照录下方所给文本中自“其中,max的created”起、至“输出打印结果,请务必全选并复制粘贴上传。”止的文字，首尾两处词句均须包括在内。

> _所给文本_
◆ ◆ ◆ ◆
【BUG】max函数和json_extract函数一起用的时候,取值不稳定

为提高效率,提问时请提供以下信息,问题描述清晰可优先响应。

  • 【TiDB 版本】:3.0.3
  • 【问题描述】:埋点存的JSON数据。取一个int的最大值。语句如下

select date,hour,lib,remark,distinct_id,JSON_EXTRACT(all_json, ‘$.“properties”.“video_id”’) as video_id,max(JSON_EXTRACT(all_json, ‘$.“properties”.“video_played_seconds”’)) as max_played_seconds,max(created_at) as max_created_at from tvcbook where date=‘2020-03-05’ and hour=16 and JSON_EXTRACT(all_json, ‘$.“properties”.“action”’)=214 GROUP BY date,hour,lib,remark,distinct_id,video_id order by date,hour,lib,remark,distinct_id,video_id

其中,max的created_at结果稳定,多次取结果一样。但是从json_extract里取出来的,就不行,取回来的值既不是最大,也不稳定,每次取结果不同。考虑到两个函数嵌套不稳定的情况。我又换了种写法,包一层在外面取,语句如下:

select date,hour,lib,remark,distinct_id,video_id,max(played_seconds) as max_played_seconds,max(created_at) as max_created_at from (select created_at,date,hour,lib,remark,distinct_id,JSON_EXTRACT(all_json, ‘$.“properties”.“video_id”’) as video_id,JSON_EXTRACT(all_json, ‘$.“properties”.“video_played_seconds”’) as played_seconds from tvcbook where date=‘2020-03-05’ and hour=16 and JSON_EXTRACT(all_json, ‘$.“properties”.“action”’)=214)t1 GROUP BY date,hour,lib,remark,distinct_id,video_id order by date,hour,lib,remark,distinct_id,video_id

结果跟第一个语句一样。max(json_extract())的值不稳定。

求解决方案。

若提问为性能优化、故障排查类问题,请下载脚本运行。终端输出打印结果,请务必全选并复制粘贴上传。

您好: 请上传完整的建表语句和测试数据,我们先复现一下问题,多谢

样例数据.part001.rar (4 MB) 样例数据.part002.rar (3.6 MB) CREATE TABLE tvcbook (
track_id bigint(17) DEFAULT NULL,
distinct_id varchar(64) DEFAULT NULL,
lib varchar(255) DEFAULT NULL,
event varchar(255) DEFAULT NULL,
type varchar(255) DEFAULT NULL,
all_json json DEFAULT NULL,
host varchar(255) DEFAULT NULL,
user_agent varchar(2048) DEFAULT NULL,
ua_platform varchar(1024) DEFAULT NULL,
ua_browser varchar(1024) DEFAULT NULL,
ua_version varchar(1024) DEFAULT NULL,
ua_language varchar(1024) DEFAULT NULL,
connection varchar(255) DEFAULT NULL,
pragma varchar(255) DEFAULT NULL,
cache_control varchar(255) DEFAULT NULL,
accept varchar(255) DEFAULT NULL,
accept_encoding varchar(255) DEFAULT NULL,
accept_language varchar(255) DEFAULT NULL,
ip varchar(512) DEFAULT NULL,
ip_city json DEFAULT NULL,
ip_asn json DEFAULT NULL,
url text DEFAULT NULL,
referrer varchar(2048) DEFAULT NULL,
remark varchar(255) DEFAULT NULL,
created_at int(11) DEFAULT NULL,
date date DEFAULT NULL,
hour int(2) DEFAULT NULL,
KEY date (date),
KEY distinct_id (distinct_id),
KEY event (event),
KEY date_hour (date,hour),
KEY event_date (event,date),
KEY event_remark_date (event,remark,date)
◆ ◆ ◆ ◆
> _所给数据_
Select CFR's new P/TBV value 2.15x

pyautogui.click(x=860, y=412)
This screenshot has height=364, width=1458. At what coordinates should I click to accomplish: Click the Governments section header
◆ ◆ ◆ ◆
> _回答_
其中,max的created_at结果稳定,多次取结果一样。但是从json_extract里取出来的,就不行,取回来的值既不是最大,也不稳定,每次取结果不同。考虑到两个函数嵌套不稳定的情况。我又换了种写法,包一层在外面取,语句如下:

select date,hour,lib,remark,distinct_id,video_id,max(played_seconds) as max_played_seconds,max(created_at) as max_created_at from (select created_at,date,hour,lib,remark,distinct_id,JSON_EXTRACT(all_json, ‘$.“properties”.“video_id”’) as video_id,JSON_EXTRACT(all_json, ‘$.“properties”.“video_played_seconds”’) as played_seconds from tvcbook where date=‘2020-03-05’ and hour=16 and JSON_EXTRACT(all_json, ‘$.“properties”.“action”’)=214)t1 GROUP BY date,hour,lib,remark,distinct_id,video_id order by date,hour,lib,remark,distinct_id,video_id

结果跟第一个语句一样。max(json_extract())的值不稳定。

求解决方案。

若提问为性能优化、故障排查类问题,请下载脚本运行。终端输出打印结果,请务必全选并复制粘贴上传。